>>>>>
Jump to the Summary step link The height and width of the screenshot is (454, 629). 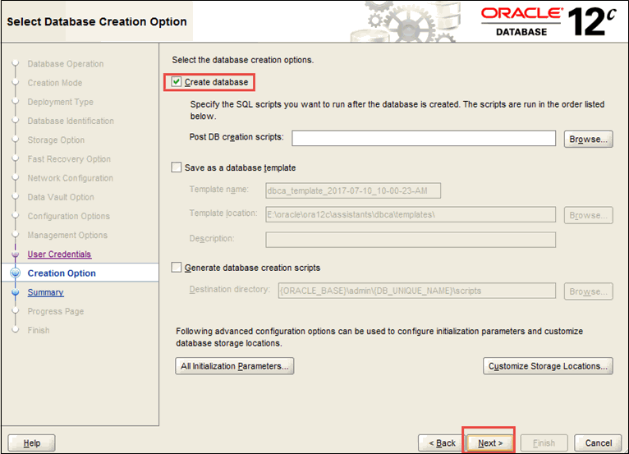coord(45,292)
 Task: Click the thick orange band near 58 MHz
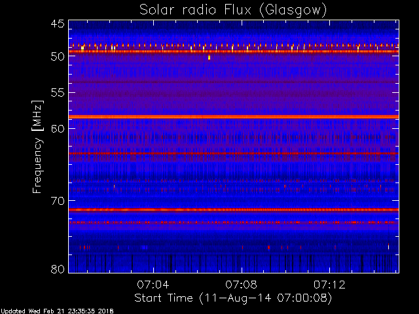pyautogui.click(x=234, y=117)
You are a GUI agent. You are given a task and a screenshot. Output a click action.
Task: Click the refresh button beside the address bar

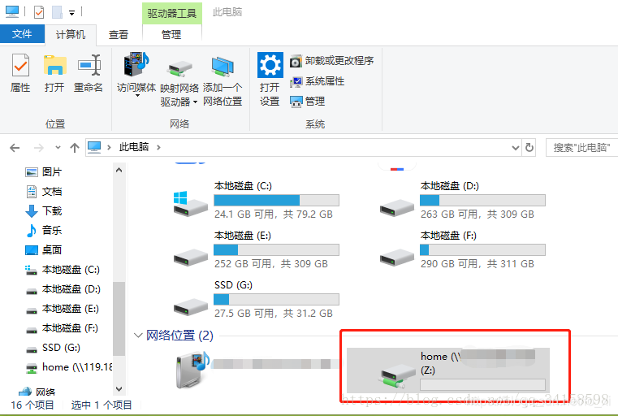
<<<<<
>>>>>
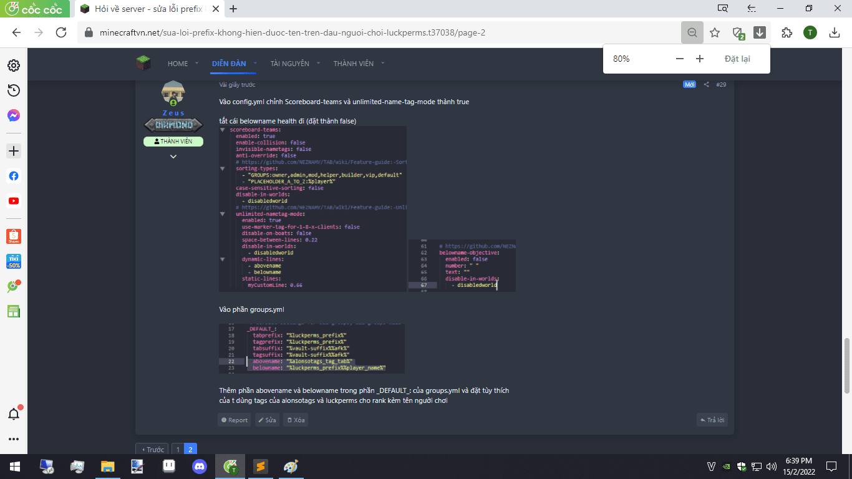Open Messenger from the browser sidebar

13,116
<<<<<
_EXERCISE DIRECTIONS_
Please transcribe only the lines in the records above running from the line that has "You are a GUI" through the line that has "Task: Click the refresh", both included, exactly as they appear.

_RESULT BELOW_
You are a GUI agent. You are given a task and a screenshot. Output a click action.
Task: Click the refresh button beside the address bar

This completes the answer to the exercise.